The number of children who have died as a result of this daycare center fire has risen to 41... So tragic. Is this a result of arson?

HERMOSILLO, Mexico (CNN) -- Parents of the children trapped in a burning Mexican day care center rammed their vehicles into the building to try to free the trapped children, witnesses told CNN.

At least 41 children died when flames engulfed the building on Friday, Mexico's Public Health Ministry said Sunday. Dozens more are in hospitals in Mexico and the United States.

Neighbors described parents arriving at the day care center completely desperate, seeing it engulfed in flames and knowing there was no way to get the children out, CNN's Thelma Gutierrez reported from the scene. They say they could hear the cries of the children and the screams of their parents.

The building had two doors, but one was padlocked shut, officials said. Windows were too high for the children to reach.
Watch parents gather at site of fire »

"When we went out and ran towards the nursery, teachers already had many children outside, those who could walk properly," said one man at the scene, who did not give his name.

"A pickup truck broke down the walls. The dad of one of the kids broke down one of the walls with his car driving in reverse, and that helped us a bit," he said.

One mother waited hours for information about her son, she said.

"They didn't tell us anything, nothing until like 6 p.m.," she said, when she was finally told her son was at Chavez Hospital.

"We went there and we saw that he was badly burned, 75 percent of his body was burned." The woman said they operated on the boy, but he died.

The cause of Friday's blaze remains unknown, but investigators concluded that the fire did not start inside the ABC Day Care, said Eduardo Bours, the governor of Sonora state.

As of Saturday night, at least 23 children remained hospitalized, 15 of them in critical condition, Sonora spokesman Daniel Duran told CNN. Another 10 children had been transported to other hospitals: eight to Guadalajara, one to Ciudad Obregon, and two to Sacramento, California.

A team of 29 medical experts in Hermosillo was deciding whether any more victims would be moved to the Shriners Hospital in Sacramento, or elsewhere.
In addition, six adults were injured, Duran said.

"Without a doubt this is the worst disaster we've had," Bours told CNN.

President Felipe Calderon traveled to Hermosillo on Saturday.

The president arrived with Interior Secretary Fernando Gomez Mont and Health Secretary Jose Angel Cordova to get firsthand updates from doctors and investigators, the state news agency Notimex reported.

Calderon ordered the nation's attorney general to investigate the blaze.

Most of the victims died from smoke inhalation and not burns, Bours said. But the fire was serious enough for the roof to collapse, he added.

At the time of the blaze, 142 children were inside the ABC Day Care. The day care is for children ages 2 to 4, but Bours confirmed that children even younger were among the victims.

All the children at the center had been accounted for by Saturday evening, Bours said.

A severely burned 3-year-old girl arrived Saturday at the Sacramento hospital -- where pediatric burn treatment is a specialty -- and was in critical condition, according to Dr.
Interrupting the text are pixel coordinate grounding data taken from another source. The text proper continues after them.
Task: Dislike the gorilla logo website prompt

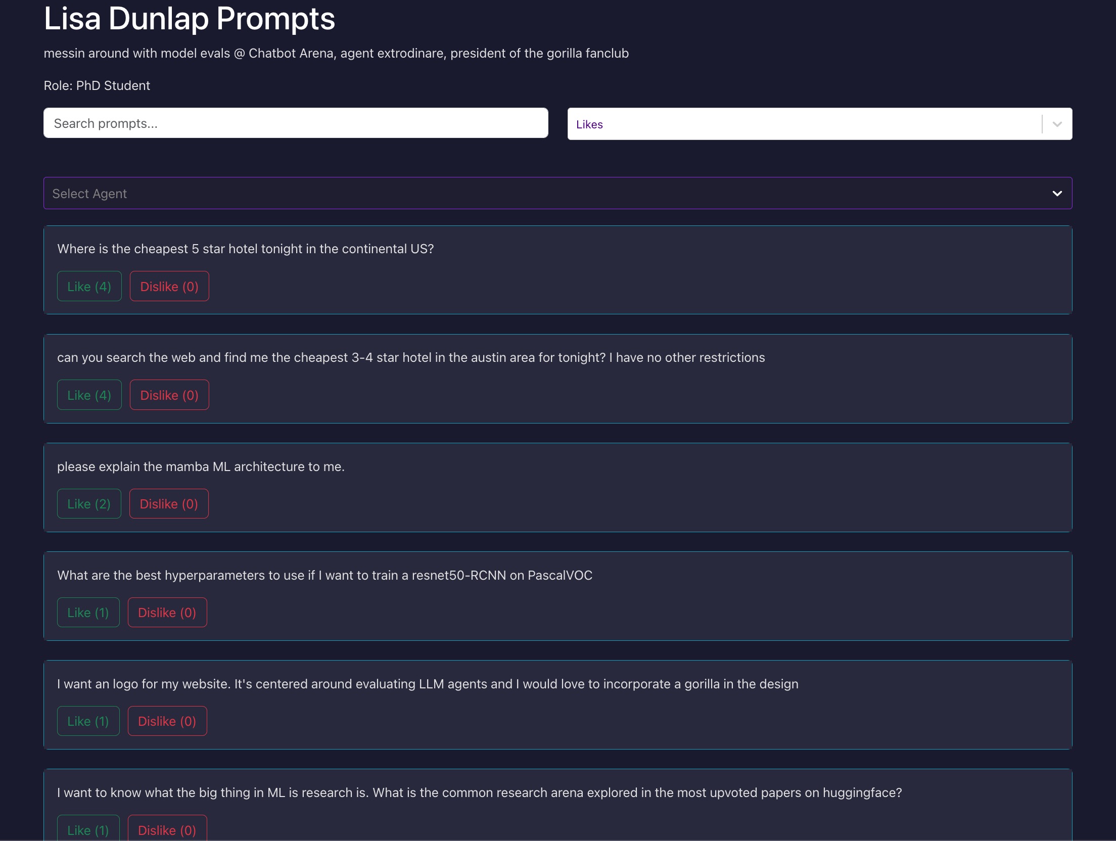Action: [x=167, y=721]
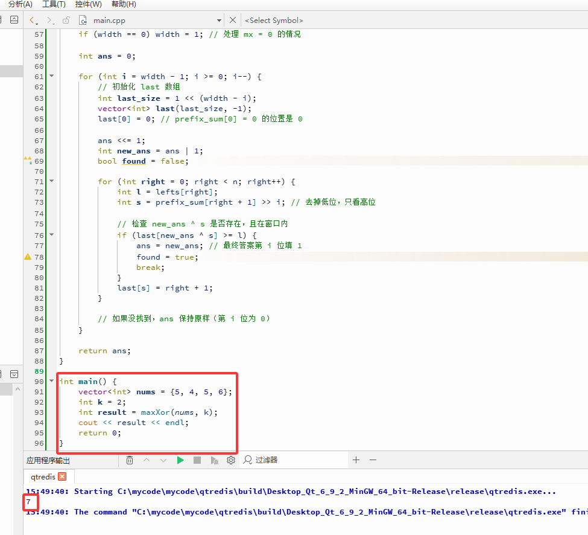
Task: Collapse the if block at line 76
Action: [x=52, y=235]
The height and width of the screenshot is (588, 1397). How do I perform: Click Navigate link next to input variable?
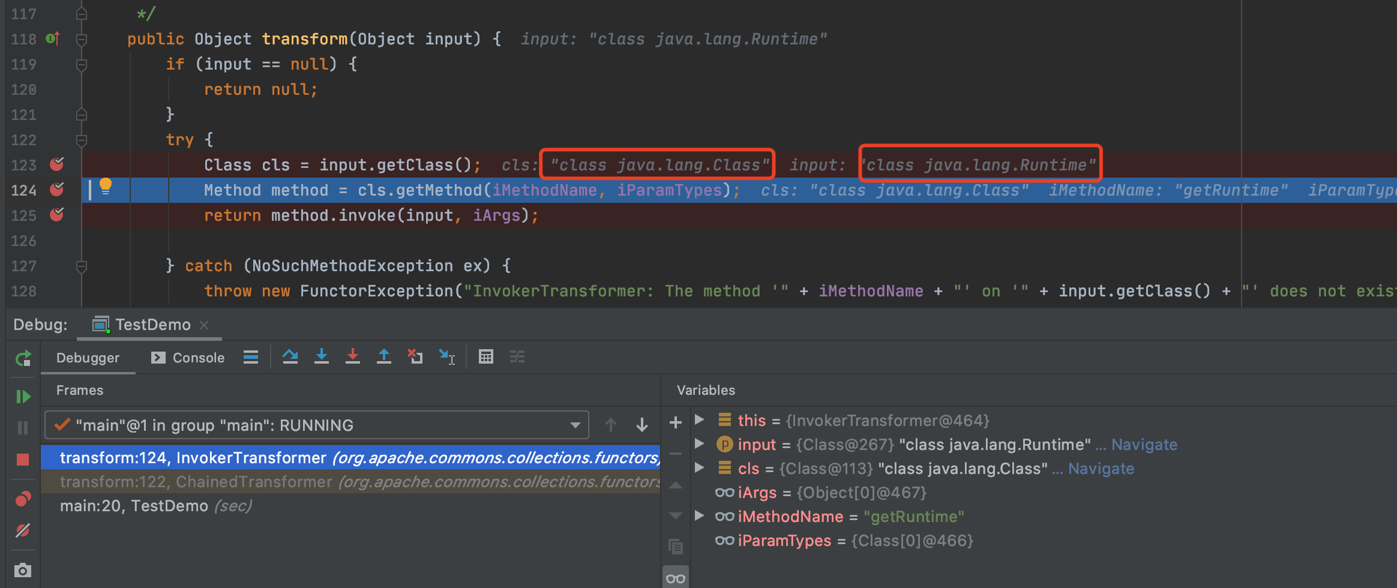click(1144, 445)
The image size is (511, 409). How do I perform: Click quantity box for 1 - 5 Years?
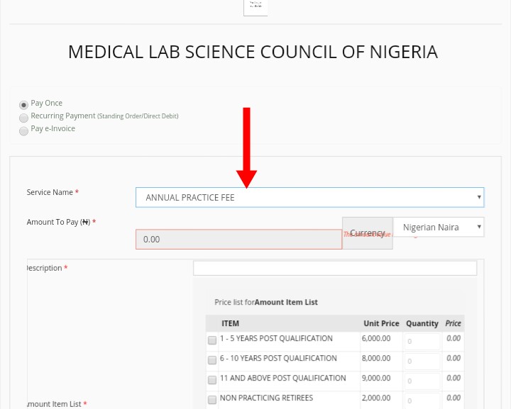pos(422,342)
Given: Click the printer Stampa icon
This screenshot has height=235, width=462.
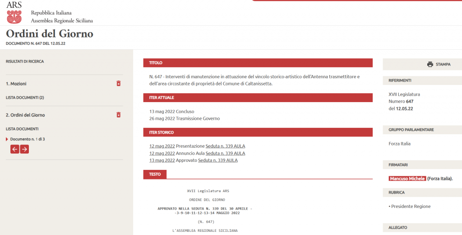Looking at the screenshot, I should point(430,64).
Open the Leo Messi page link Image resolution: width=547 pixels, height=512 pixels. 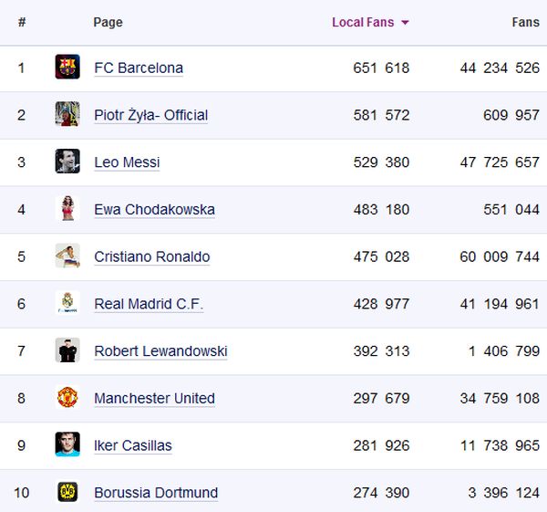point(127,162)
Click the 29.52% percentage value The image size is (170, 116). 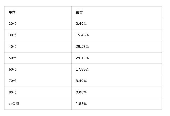point(82,46)
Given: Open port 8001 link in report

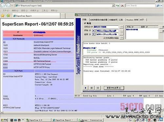Looking at the screenshot, I should point(5,64).
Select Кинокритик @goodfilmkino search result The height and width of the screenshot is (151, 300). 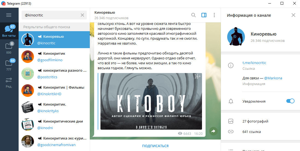coord(54,56)
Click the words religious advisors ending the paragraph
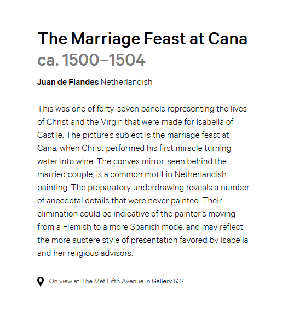 pos(100,253)
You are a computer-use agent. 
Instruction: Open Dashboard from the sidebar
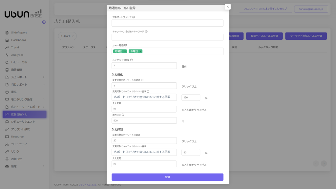(x=18, y=40)
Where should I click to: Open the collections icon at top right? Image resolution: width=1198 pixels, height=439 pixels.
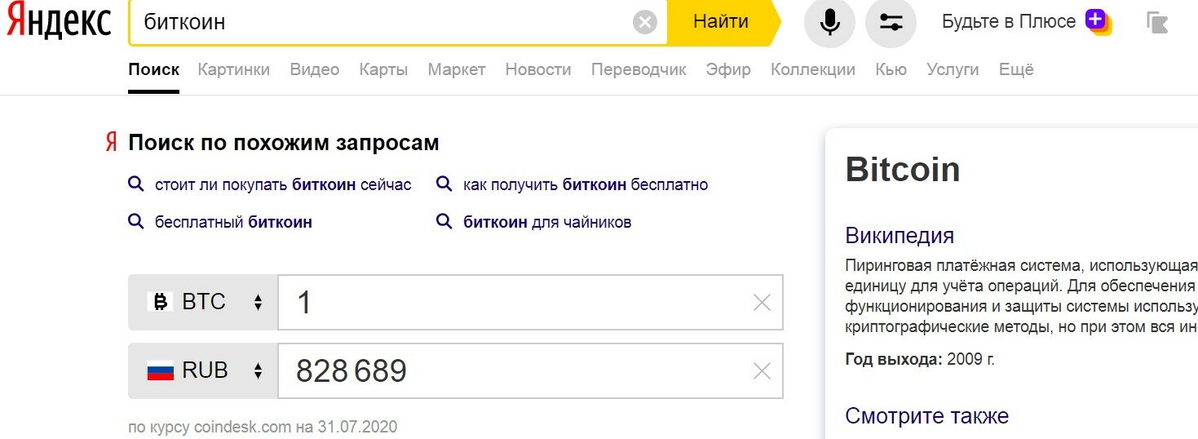tap(1156, 23)
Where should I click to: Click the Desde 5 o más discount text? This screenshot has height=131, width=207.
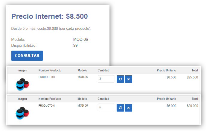pos(51,29)
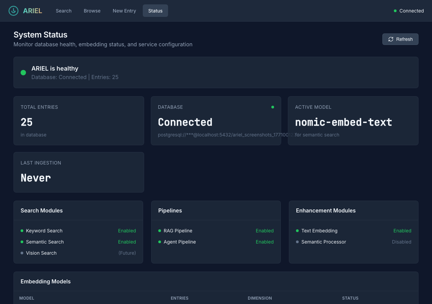The image size is (432, 304).
Task: Click the ARIEL logo icon
Action: coord(14,11)

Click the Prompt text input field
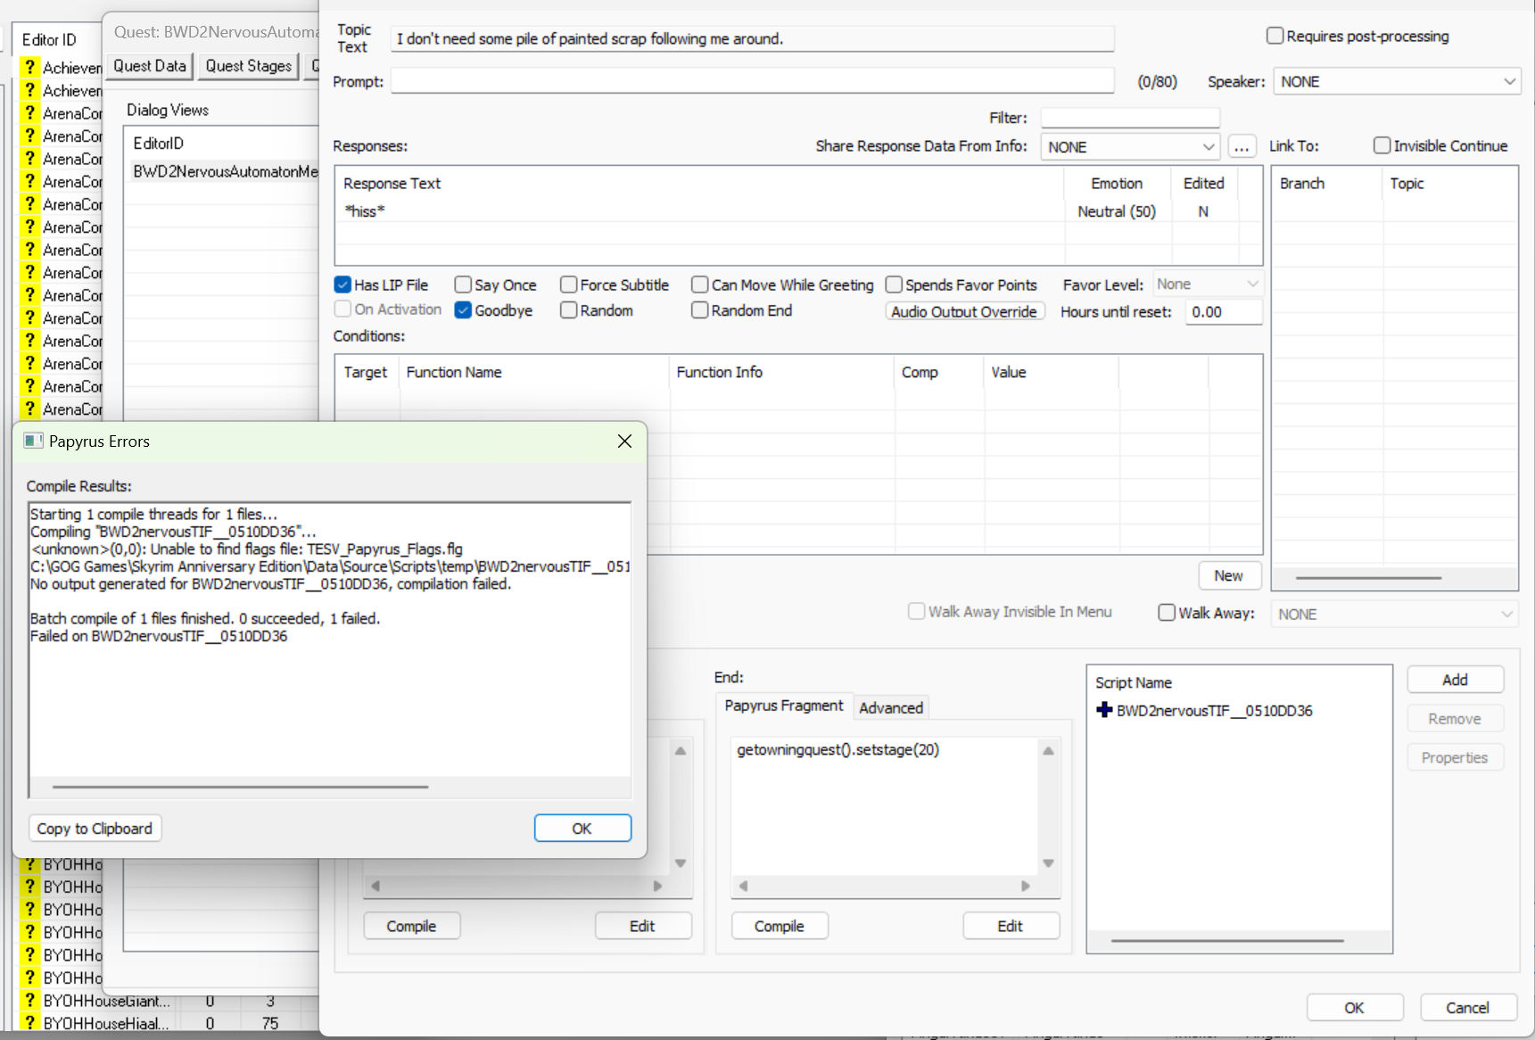click(x=752, y=81)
Tina Palmieri, assistant chief of the burn unit.

The child was burned over 80 percent of her body, the doctor told reporters. She said the hospital normally can save just over half of the children with burns that severe.

In Hermosillo, a large crowd gathered outside of the emergency entrance of the city's general hospital and many people consoled each other, video from the scene showed.

"They told me that this happened in a matter of five minutes," Hermosillo Mayor Ernesto Gandara told reporters after surveying the scene.